Just to make sure I'm tracking.

If I had a 8" long piece, and I wanted a 5 deg. taper. I would offset the tailstock/boring bar .70 ?

Matt
 
1hand said:
Just to make sure I'm tracking.

If I had a 8" long piece, and I wanted a 5 deg. taper. I would offset the tailstock/boring bar .70 ?

Matt

Yes, if 5 degrees is the "half angle". Otherwise .035 (half angle 2.5).
 
1hand said:
Just to make sure I'm tracking.

If I had a 8" long piece, and I wanted a 5 deg. taper. I would offset the tailstock/boring bar .70 ?

Matt

Hey Matt. With out the calculator that Marv suggests I can't tell you if your correct. I assume the 5 degree's you indicate is half the included angle (phi). I tried looking at the Machinery's Handbook to get the Tangent (tan) and found myself up against a brick wall (again). At the top of one of the pages and on the left is a large '5' degree, and on the top right is '174' degree. The fourth column shows Tangent's, and the first column (on the left, marked "M") is numbered from 0 to 60? The last column ("M") on the right is numbered from 60 to 0?
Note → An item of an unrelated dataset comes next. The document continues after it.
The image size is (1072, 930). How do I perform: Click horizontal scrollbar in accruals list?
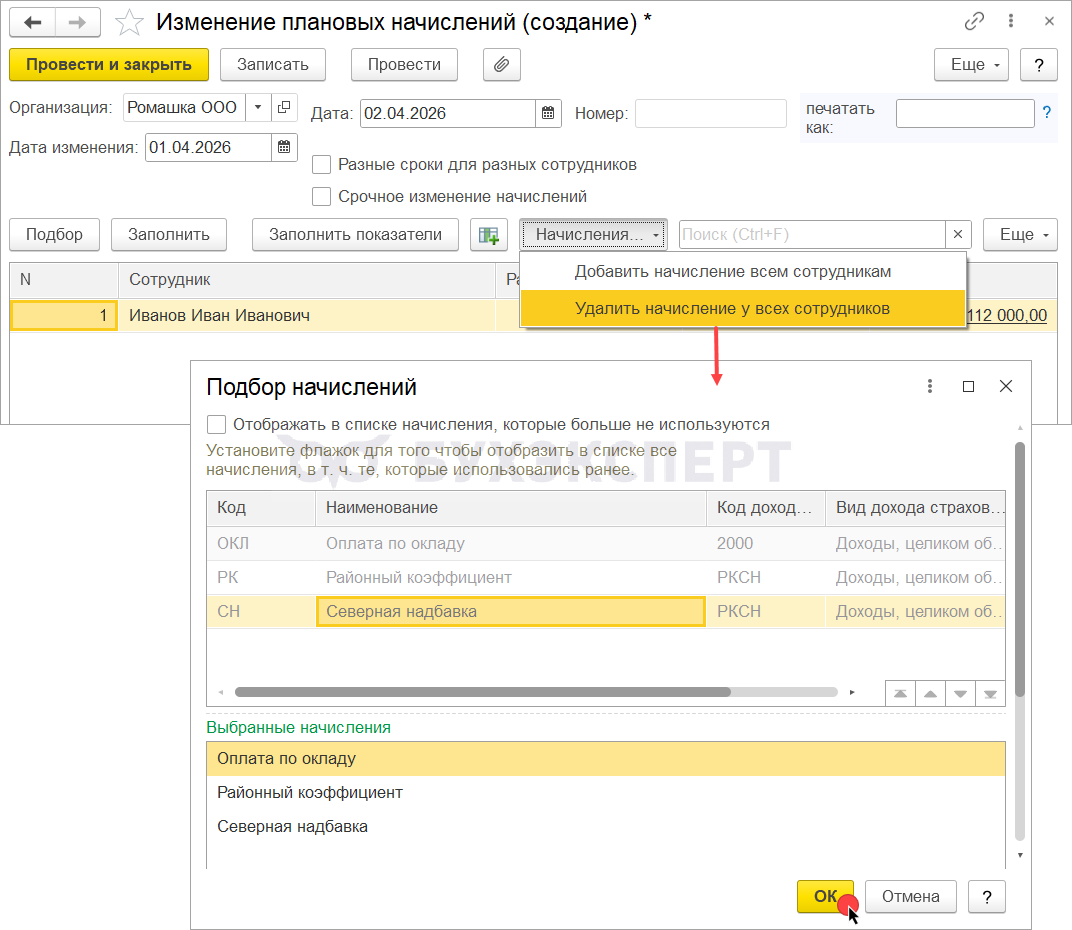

What does the "M" marking the column mean? I'm on page 184 of the 15th edition.
Its an old 1955 edition that "Honey" picked up for me at a garage sale. I finally took the time to take a good look at the content, and it looks like the basis for the entire Industrial Revolution! :big:

It should still be good since math doesn't change, just the amount of people that need to use it (or know how to use it). ::)

-MB
 
M would be Minutes of angle or 1/60th of a degree. degrees can be expressed as decimal degrees or in the Degree Minute second system.
Your scientific calculator should have a degree setting Usually radians , dd and ,dms there may also be a dd > dms dms>dd conversion keys.